───── Page extract
11. Before considering the questions that would fall for consideration in these petitions, it is useful to refer to section 12A of the Act before amendment and after amendment by means of Act No. 10 of 1983 (w.e.f. March 1, 1983), which reads as hereunder :

Before amendment :

'12-A. Assessment of escaped turnover. - (1) Where for any reason the whole or any part of the turnover of a dealer has escaped assessment to tax or licence fee or has been assessed at a lower rate than the rate at which it is assessable, the assessing authority may, subject to the provisions of sub-section (2), at any time within a period of five years from the expiry of the year to which the tax or licence fee relates, proceed to assess to the best of its judgment, the tax or licence fee payable on the turnover referred to after issuing a notice to the dealer and after making such enquiry as it considers necessary.
──────────
───── Data lines
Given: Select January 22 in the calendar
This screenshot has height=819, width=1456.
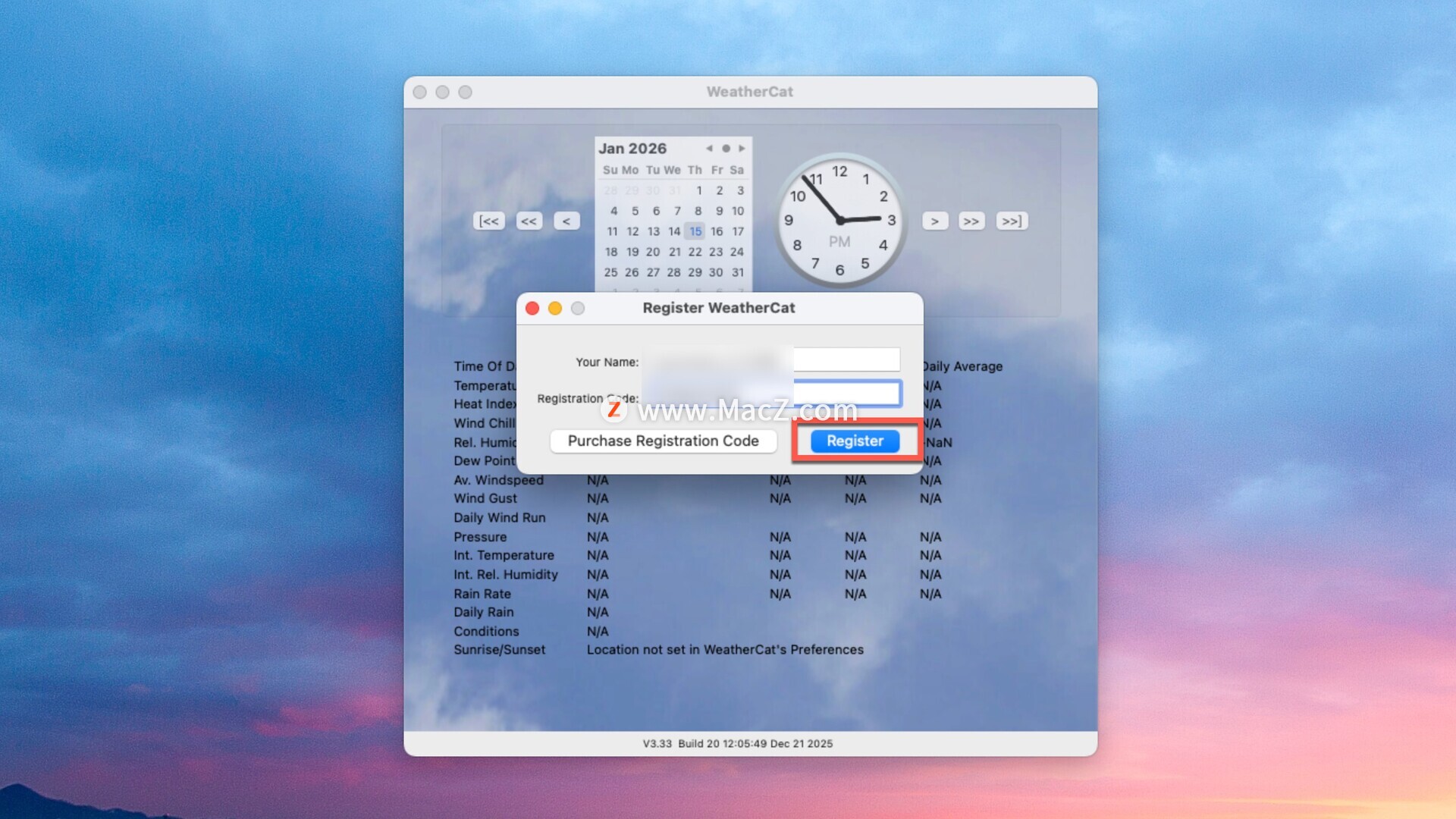Looking at the screenshot, I should click(x=695, y=252).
──────────
* [Request 1]:
Name every legal provision that the section 12A extract refers to by number.
* [Request 2]:
In the section 12A extract, transcribe the passage starting with "11. Before considering" and going on through "it considers necessary.".

* [Exercise response 1]:
- Section 12A of the Act (also written "12-A")
- Act No. 10 of 1983
- Sub-section (2)

* [Exercise response 2]:
11. Before considering the questions that would fall for consideration in these petitions, it is useful to refer to section 12A of the Act before amendment and after amendment by means of Act No. 10 of 1983 (w.e.f. March 1, 1983), which reads as hereunder :

Before amendment :

'12-A. Assessment of escaped turnover. - (1) Where for any reason the whole or any part of the turnover of a dealer has escaped assessment to tax or licence fee or has been assessed at a lower rate than the rate at which it is assessable, the assessing authority may, subject to the provisions of sub-section (2), at any time within a period of five years from the expiry of the year to which the tax or licence fee relates, proceed to assess to the best of its judgment, the tax or licence fee payable on the turnover referred to after issuing a notice to the dealer and after making such enquiry as it considers necessary.